Domain-Swapping Switch Point in Ste20 Protein Kinase SPAK

Abstract

The related protein kinases SPAK and OSR1 regulate ion homeostasis in part by phosphorylating cation cotransporter family members. The structure of the kinase domain of OSR1 was determined in the unphosphorylated inactive form and, like some other Ste20 kinases, exhibited a domain-swapped activation loop. To further probe the role of domain swapping in SPAK and OSR1, we have determined the crystal structures of SPAK 63-403 at 3.1 Å and SPAK 63-390 T243D at 2.5 Å resolution. These structures encompass the kinase domain and different portions of the C-terminal tail, the longer without and the shorter with an activating T243D point mutation. The structure of the T243D protein reveals significant conformational differences relative to unphosphorylated SPAK and OSR1 but also has some features of an inactive kinase. Both structures are domain-swapped dimers. Sequences involved in domain swapping were identified and mutated to create a SPAK monomeric mutant with kinase activity, indicating that monomeric forms are active. The monomeric mutant is activated by WNK1 but has reduced activity toward its substrate NKCC2, suggesting regulatory roles for domain swapping. The structure of partially active SPAK T243D is consistent with a multistage activation process in which phosphorylation induces a SPAK conformation that requires further remodeling to build the active structure.

Figure 1. Domain organization and structure of SPAK WT and T243D

(A) Domain organization of mouse SPAK. The kinase domain (residue 75–350) is shown in blue, the PF1 domain (residues 350–403) in green, and the PF2 domain (residue 462–556) in darker green. The SPAK T243D fragment crystallized is boxed. (B) Activation loop domain-swapped dimers of SPAK T243D and SPAK WT. The two SPAK T243D dimer subunits are colored orange and blue, and the two SPAK WT subunits are colored purple and yellow. (C) Ribbon diagram of a SPAK T243D subunit (or monomer) as observed in the domain-swapped dimer. α-helices-cyan; β-strands-magenta; glycine-rich loop- brown; catalytic loop- red; activation loop- blue; PF1 domain- yellow. AMP-PNP is shown in a stick representation.

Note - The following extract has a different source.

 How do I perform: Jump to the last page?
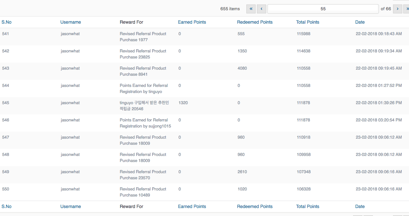click(x=407, y=9)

Figure 2. Conformational changes occurring in SPAK T243D compared to SPAK WT and OSR1 WT

(A) Cartoon representation (α-helices represented as cylinders for clarity) of C-terminal domain alignments of SPAK WT (chain A; purple), SPAK T243D (chain A; orange), and OSR1 WT (chain A; green; PDB: 3DAK). Structural elements of particular interest are labeled. (B) Dimer interface near the domain-swapped activation loop and SPAK T243/OSR1 T185 WNK phosphorylation site. Labels marked with a prime (‘) correspond to the second monomer in the dimer. Spheres represent the first residue observed in the activation loop electron density and the SPAK T247'/OSR1 T189' catalytic residue. (C) The D-K-T catalytic triad interaction, formed by catalytic loop residues D204 and K206 and domain-swapped activation loop residue T247', is only present is SPAK T243D. (D) The essential K-E ion pair, between β3 K104 and αC E121, which is a hallmark of active kinases, is not present in SPAK WT or SPAK T243D. An interaction between catalytic loop residue R203 and E121 is present in SPAK WT but lost in SPAK T243D.

Figure 3. Identification and mutation of the domain-swap hinge

(A) Multiple sequence alignment of representative sequences of domain swapped kinases SPAK, DAPK3, CHK2, SLK, LOK, compared to the non-swapped kinases PAK6 and TAO2. The position corresponding to G261 in SPAK is boxed in green. (B) Superposition of SPAK T243D and the non-swapped kinase PAK6 (PDB 2C30) reveals the difference in the αEF/αF loop. SPAK is colored in orange and PAK6 is in gray. The switch point R260/G261 in SPAK and S576/L577 in PAK6 are represented in sticks and colored in red and purple, respectively. (C) View near αEF and αEF’ helices using chain A structural alignments of SPAK WT, SPAK T243D, and OSR1 WT dimers. Positional differences begin to occur near G261 and G261' (G203 in OSR1). (D) Gel filtration profile of SPAK T243D and SPAK (T243D/R260S/G261L).

Figure 4. Effect of the R260S/G261L mutation on SPAK activity

(A) Coupled protein kinase assay. SPAK 63–403 WT and R260S/G261L mutant were preincubated with ATP-MgCl₂ for 30 minutes with or without WNK1, after which [γ-³²P]-ATP was added for radiolabeling, and GST-NKCC2 1–175 was added as substrate. (B) Kinase assays comparing activity of SPAK 63–403 with and without the R260S/G261L mutation. T243E is an activating phosphomimetic mutation in the SPAK activation loop. All results in (A) and (B) are reported as relative activities, and as the mean and standard deviation of triplicate measurements quantified by phosphoimaging.